:: Extract to read

P. Rugby, North Dakota is the geographical center of North America. Amtrak’s Empire Builder train stops there once daily, in the morning, as it passes along highway 2 from Minot, North Dakota toward Montana and Glacier National Park.
The railroad created Rugby. At first it was to be called “Rugby Junction,” after a famous railroad station in England. The ploy was evidently to attract English settlers to the area. The English settlers were not convinced. As of the 2000 census the community still identified 50% German and 40% Norwegian. About three thousand people live in Rugby.
A large cairn in town marks Rugby’s geographical claim to fame. According to the U.S. Geological Survey, it stands about fifteen miles from the actual center of the continent. This is not so many miles, in this part of the country. Rugby is 67 miles from the nearest major city of Minot, North Dakota. It is 223 miles from Fargo, 458 from Minneapolis, 838 from Denver, and 1332 from Seattle.

::::

- **Given problem A**:
In the text on Rugby, North Dakota, write out everything from "P. Rugby, North" down to "live in Rugby." again, substituting "British settlers" for "English settlers".
- **Given problem B**:
Summarize the text on Rugby, North Dakota in two sentences.

:: Supplied entries

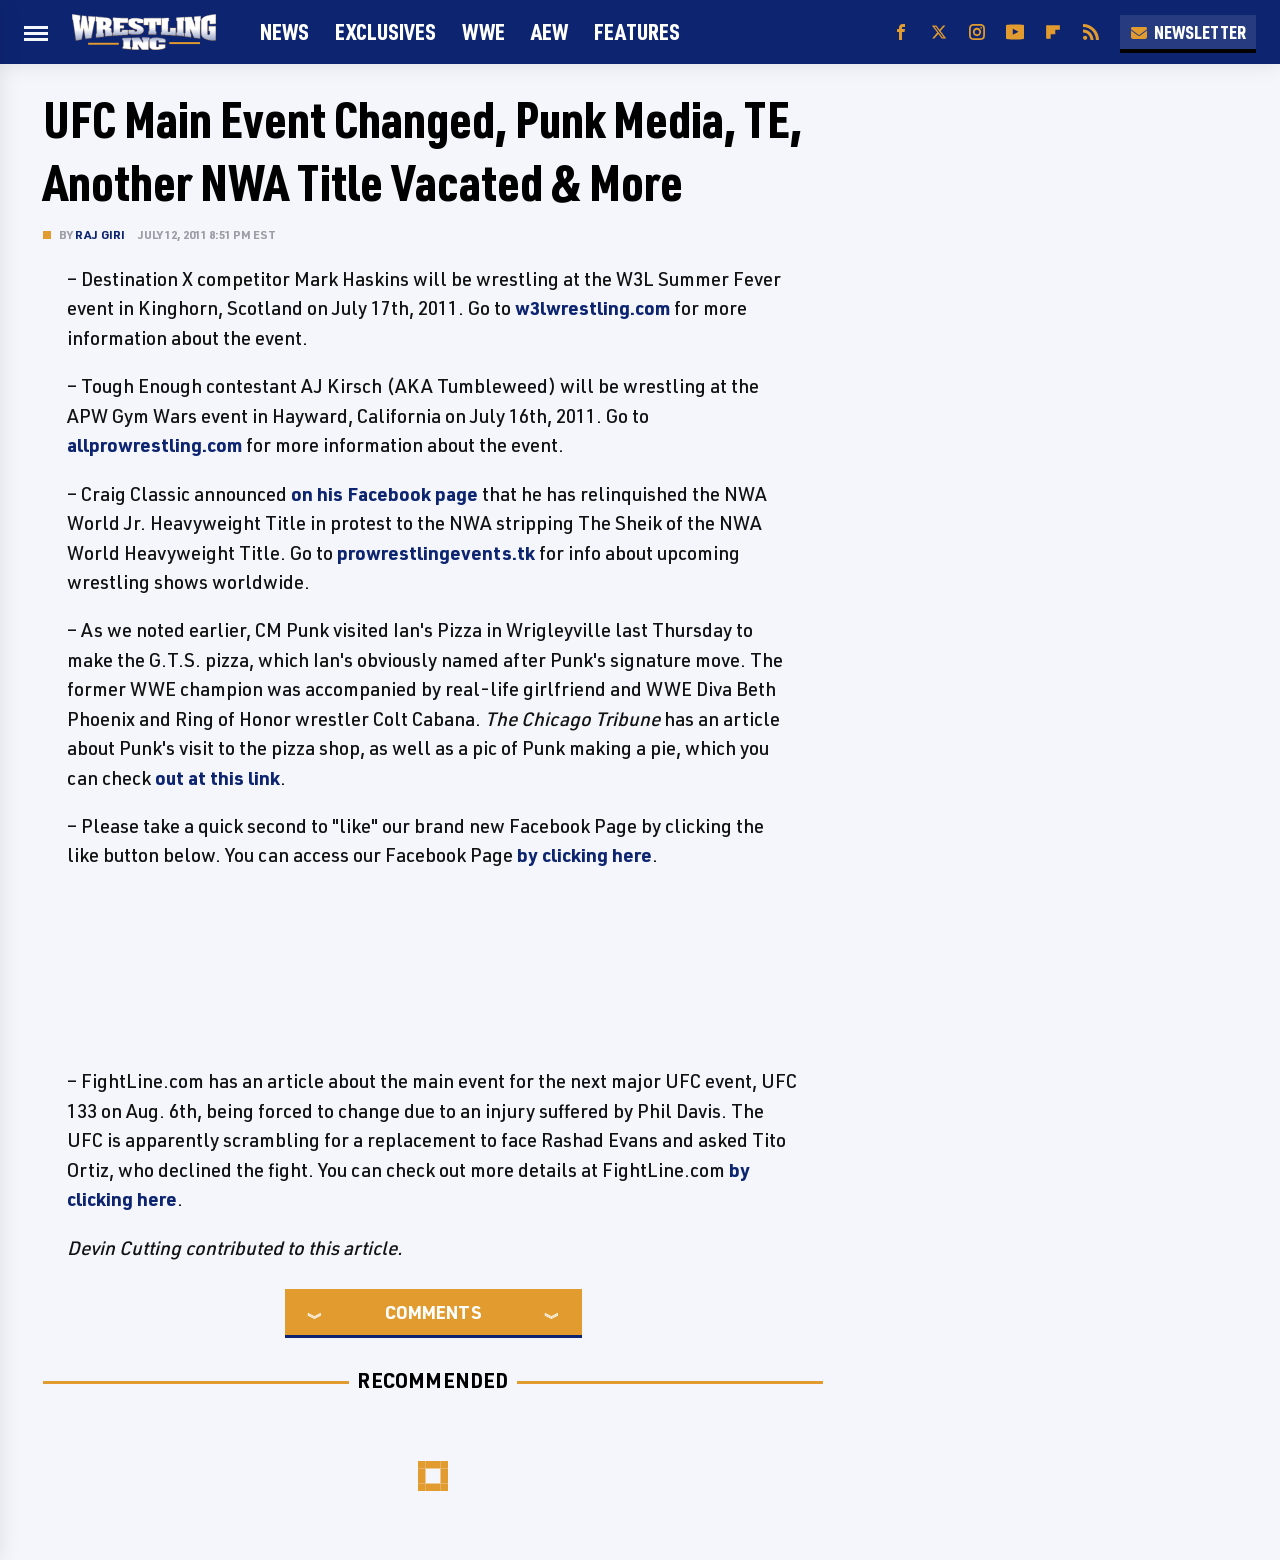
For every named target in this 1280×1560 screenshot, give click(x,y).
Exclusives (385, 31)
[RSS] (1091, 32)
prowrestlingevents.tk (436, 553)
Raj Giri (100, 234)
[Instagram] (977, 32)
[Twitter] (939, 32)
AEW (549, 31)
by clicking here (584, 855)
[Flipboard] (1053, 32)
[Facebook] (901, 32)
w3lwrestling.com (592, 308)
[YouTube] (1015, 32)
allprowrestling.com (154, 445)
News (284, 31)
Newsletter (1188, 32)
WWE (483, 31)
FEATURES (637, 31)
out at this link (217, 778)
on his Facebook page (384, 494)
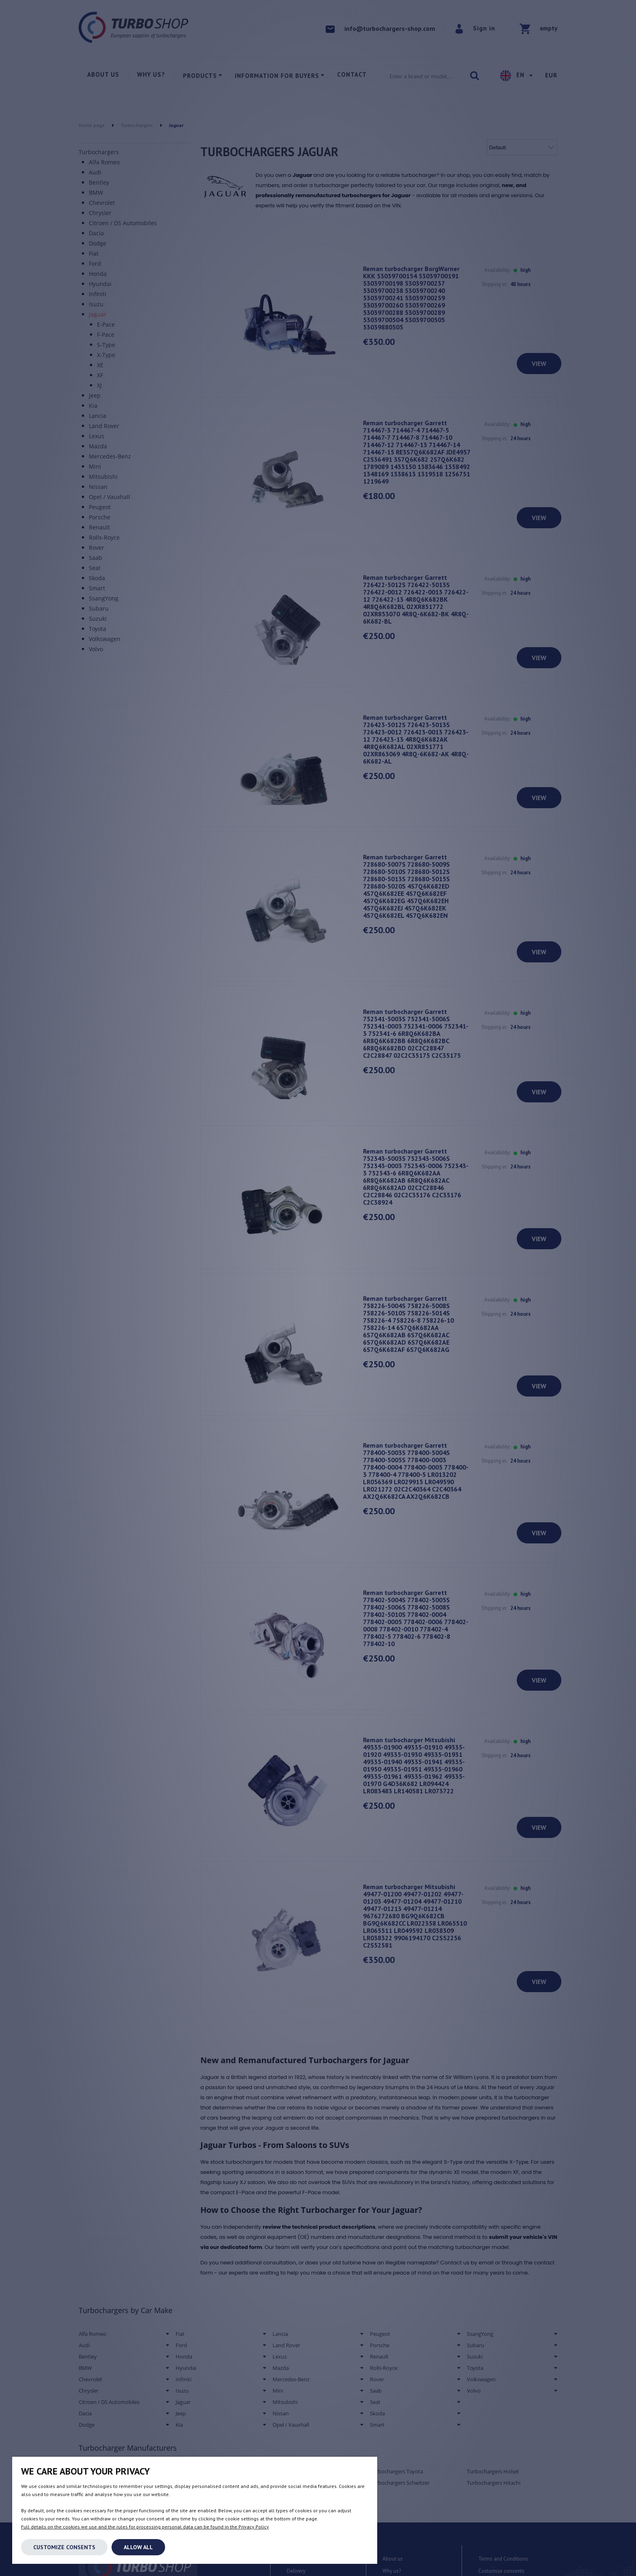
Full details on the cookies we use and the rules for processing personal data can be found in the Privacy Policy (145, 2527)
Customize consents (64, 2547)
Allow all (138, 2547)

::::

- **Task response A**:
P. Rugby, North Dakota is the geographical center of North America. Amtrak’s Empire Builder train stops there once daily, in the morning, as it passes along highway 2 from Minot, North Dakota toward Montana and Glacier National Park.
The railroad created Rugby. At first it was to be called “Rugby Junction,” after a famous railroad station in England. The ploy was evidently to attract British settlers to the area. The British settlers were not convinced. As of the 2000 census the community still identified 50% German and 40% Norwegian. About three thousand people live in Rugby.

- **Task response B**:
Rugby, North Dakota, a town of about three thousand people that the railroad created and where Amtrak's Empire Builder stops once daily, claims to be the geographical center of North America and marks this with a large cairn, though the U.S. Geological Survey places it about fifteen miles from the actual center. It was first to be called "Rugby Junction" after a famous English railroad station to attract English settlers, but they were not convinced, and as of the 2000 census the community still identified 50% German and 40% Norwegian.